第一話 本当の僕
君が初めて失った大切な人間は誰だろうか?
おじいちゃん、おばあちゃん、両親、実家で飼っているペット……人それぞれだろう。
僕が初めて失った大切な人、それは隣の席のA君だった。
今朝の朝礼で、担任からA君が不慮の交通事故で亡くなったとお話があった。
泣き出す女子生徒、驚く男子生徒、皆それぞれに感情を表していた。たった一人、僕を除いては……
自分のスカートの裾を震える手で強く握り締める。僕は、もう二度と会うことができないA君がいた隣の席をただ見つめるだけだった。
──話は3か月前に遡る。
親友のB子が僕にある物を見せてきた。
「ルカちゃん……これ何?」
それは僕の生徒手帳……に挟まったB子の写真だった。
ここで上手く誤魔化せれば良かったのだろうが、僕にはそれが出来なかった。
「どうして私の写真を持っているの? それにこんな何枚も……」
「そ……それは……」
怪訝そうな顔で問い詰めるB子。
僕の意思に反して、顔が真っ赤に染まっていく。
B子の周りに何か何かと野次馬のように女子達が集まってきた。
「ルカちゃん……」
B子は僕から目を反らすように床に視線を向け、残虐な一言を放った。
「気持ち悪い」
その日の帰り道。
僕は駅のホームのベンチでただ一人泣いていた。今まで溜まっていたものを吐き出すかのように。
僕は物心がついた頃から自分が女という性であることに違和感を覚えていた。
お人形遊びより木登りが好きだったし、友達だって男の方が気が合うことが多く、制服もスカートをはくことが何よりも嫌だった。
決定的だったのは、性的対象が女の子であるということだ。僕は身体は女性であるにも関わらず、女性しか愛することが出来なかったのだ。
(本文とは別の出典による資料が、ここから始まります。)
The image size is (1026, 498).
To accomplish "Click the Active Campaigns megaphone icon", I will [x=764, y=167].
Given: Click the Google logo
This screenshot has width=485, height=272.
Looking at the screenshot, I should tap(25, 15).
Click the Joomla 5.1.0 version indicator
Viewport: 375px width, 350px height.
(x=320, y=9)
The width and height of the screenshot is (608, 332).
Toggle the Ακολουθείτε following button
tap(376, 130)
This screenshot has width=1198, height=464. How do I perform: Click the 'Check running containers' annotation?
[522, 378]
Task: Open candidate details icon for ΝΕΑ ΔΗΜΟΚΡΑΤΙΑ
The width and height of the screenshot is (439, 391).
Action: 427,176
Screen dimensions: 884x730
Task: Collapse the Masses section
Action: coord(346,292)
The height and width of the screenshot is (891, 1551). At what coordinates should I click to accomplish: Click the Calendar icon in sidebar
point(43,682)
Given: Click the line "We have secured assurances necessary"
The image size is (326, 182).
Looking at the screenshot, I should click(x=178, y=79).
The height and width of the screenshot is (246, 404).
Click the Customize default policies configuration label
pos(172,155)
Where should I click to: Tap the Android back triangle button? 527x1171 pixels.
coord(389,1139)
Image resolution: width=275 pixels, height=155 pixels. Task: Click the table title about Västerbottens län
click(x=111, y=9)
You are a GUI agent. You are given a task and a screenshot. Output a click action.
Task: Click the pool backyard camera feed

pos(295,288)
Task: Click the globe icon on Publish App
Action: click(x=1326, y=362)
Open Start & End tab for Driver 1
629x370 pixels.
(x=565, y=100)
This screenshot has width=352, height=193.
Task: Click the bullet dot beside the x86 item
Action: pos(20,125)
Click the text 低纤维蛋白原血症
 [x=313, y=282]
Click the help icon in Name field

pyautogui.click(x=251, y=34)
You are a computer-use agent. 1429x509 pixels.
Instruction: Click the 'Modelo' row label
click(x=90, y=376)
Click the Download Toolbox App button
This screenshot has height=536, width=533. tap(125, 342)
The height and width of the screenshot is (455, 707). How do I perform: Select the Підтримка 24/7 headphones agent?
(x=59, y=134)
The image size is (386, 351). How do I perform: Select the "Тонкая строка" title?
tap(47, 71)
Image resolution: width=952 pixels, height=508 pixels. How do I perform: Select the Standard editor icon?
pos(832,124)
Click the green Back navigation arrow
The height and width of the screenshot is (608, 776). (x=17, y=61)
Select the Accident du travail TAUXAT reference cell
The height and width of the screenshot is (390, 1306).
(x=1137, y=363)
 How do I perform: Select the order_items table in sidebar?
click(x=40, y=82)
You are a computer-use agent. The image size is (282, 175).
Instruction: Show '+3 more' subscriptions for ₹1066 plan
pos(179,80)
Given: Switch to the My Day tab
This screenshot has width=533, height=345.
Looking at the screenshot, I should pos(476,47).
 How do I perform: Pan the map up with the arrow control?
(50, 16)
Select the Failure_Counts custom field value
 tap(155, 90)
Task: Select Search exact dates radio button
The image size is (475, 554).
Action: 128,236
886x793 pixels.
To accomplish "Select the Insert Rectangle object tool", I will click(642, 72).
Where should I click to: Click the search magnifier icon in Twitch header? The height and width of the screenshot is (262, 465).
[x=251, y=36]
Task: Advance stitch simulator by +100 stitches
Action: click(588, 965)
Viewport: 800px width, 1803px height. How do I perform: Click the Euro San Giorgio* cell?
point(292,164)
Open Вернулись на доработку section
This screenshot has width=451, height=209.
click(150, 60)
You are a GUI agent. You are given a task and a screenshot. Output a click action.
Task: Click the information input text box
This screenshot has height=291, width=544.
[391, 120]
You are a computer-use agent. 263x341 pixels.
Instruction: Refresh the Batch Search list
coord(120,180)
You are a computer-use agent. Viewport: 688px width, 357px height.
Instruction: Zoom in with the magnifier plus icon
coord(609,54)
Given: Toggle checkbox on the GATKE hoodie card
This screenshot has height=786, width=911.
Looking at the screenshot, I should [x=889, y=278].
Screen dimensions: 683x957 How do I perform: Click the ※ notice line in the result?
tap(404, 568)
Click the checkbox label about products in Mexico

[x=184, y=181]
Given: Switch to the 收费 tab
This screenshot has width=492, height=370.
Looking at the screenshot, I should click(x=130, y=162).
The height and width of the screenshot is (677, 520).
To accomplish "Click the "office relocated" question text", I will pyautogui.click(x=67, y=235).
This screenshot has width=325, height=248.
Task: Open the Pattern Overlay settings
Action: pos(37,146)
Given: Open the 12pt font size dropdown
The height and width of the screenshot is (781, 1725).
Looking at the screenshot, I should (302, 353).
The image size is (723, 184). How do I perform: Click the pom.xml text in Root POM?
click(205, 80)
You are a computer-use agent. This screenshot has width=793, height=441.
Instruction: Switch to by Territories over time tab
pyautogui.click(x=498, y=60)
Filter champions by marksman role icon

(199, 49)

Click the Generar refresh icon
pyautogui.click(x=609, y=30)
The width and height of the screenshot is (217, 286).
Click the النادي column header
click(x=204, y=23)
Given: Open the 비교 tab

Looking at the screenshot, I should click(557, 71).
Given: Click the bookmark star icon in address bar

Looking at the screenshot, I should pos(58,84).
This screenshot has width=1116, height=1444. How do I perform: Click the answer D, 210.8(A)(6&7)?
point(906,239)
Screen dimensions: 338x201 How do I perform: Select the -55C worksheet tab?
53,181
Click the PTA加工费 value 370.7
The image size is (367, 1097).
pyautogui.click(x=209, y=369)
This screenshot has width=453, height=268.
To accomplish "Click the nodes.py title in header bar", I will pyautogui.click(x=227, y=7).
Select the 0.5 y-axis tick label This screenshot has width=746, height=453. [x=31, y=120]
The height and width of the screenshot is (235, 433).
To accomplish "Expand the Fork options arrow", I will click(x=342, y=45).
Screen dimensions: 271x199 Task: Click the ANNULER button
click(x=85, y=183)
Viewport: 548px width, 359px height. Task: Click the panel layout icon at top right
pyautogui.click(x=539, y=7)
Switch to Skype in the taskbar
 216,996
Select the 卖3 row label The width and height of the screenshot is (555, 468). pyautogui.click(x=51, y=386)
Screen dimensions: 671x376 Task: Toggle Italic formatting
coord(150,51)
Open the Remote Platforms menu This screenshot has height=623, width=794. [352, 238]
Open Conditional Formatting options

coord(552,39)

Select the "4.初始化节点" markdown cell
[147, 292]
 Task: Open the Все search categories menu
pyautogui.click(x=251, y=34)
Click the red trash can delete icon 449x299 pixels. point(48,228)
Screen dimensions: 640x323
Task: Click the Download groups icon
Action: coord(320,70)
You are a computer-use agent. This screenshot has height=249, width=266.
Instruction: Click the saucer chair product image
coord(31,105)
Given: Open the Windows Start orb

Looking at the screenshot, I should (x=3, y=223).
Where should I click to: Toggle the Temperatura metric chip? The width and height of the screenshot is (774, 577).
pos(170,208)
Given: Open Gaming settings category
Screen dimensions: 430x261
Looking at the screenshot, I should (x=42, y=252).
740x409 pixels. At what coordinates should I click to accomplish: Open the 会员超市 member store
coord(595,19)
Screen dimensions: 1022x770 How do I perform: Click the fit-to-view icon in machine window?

しかし、両親は僕の事をただの男勝りの女の子くらいにしか認識していなかった。僕も言うつもりは無かった、何故なら嫌われるのが怖かったから。
僕さえ我慢すれば皆が傷付かないで済むのだ。
次第に自分を隠すように、髪を伸ばし、わざと女の子らしい格好をするようになった。まるで魂の無い人形と同じだ。
地面に落ちる涙をただ見つめていたその時、隣からカメラを切るシャッター音が聞こえた。
何かと思って見てみると、いつの間にクラスメイトのA君が隣に。彼はカメラを持って、ひたすら何もない線路の写真を撮っている。
「……何してるの?」
率直に頭に浮かんだ疑問を彼にぶつけた。
「写真を撮ってるんだよ」
彼は此方へは一切目を向けず、カメラに目を向けたまま淡々と話す。
「それは見れば分かるよ。何で撮ってるのか聞いてるんだよ」
「電車が去った後の雰囲気好きなんだ。置いていかれたような何とも言えない寂しい感じがとても」
「……へえ……」
何を言っているかよく分からなかったが、そこまでは口に出さないでおいた。
すると、彼は膝の上にカメラを置き、僕をじっと見つめた。
少し癖毛のある髪に、色白の肌、眼鏡越しに見える綺麗な二重幅の垂れ目……
彼はこんな顔をしていたのか。隣の席なのに全く気が付かなかった。
「……保戸塚さん。俺は君の気持ちが分かるよ」
「……は?」
彼は戸惑う僕の顔を再びじっと見つめる。
向こうから電車がやって来た。
彼は立ち上がると僕に軽く一礼し、そのまま電車に乗って去っていった。
「一体何だったんだ……」
僕は誰もいなくなった線路をただ呆然と見つめた。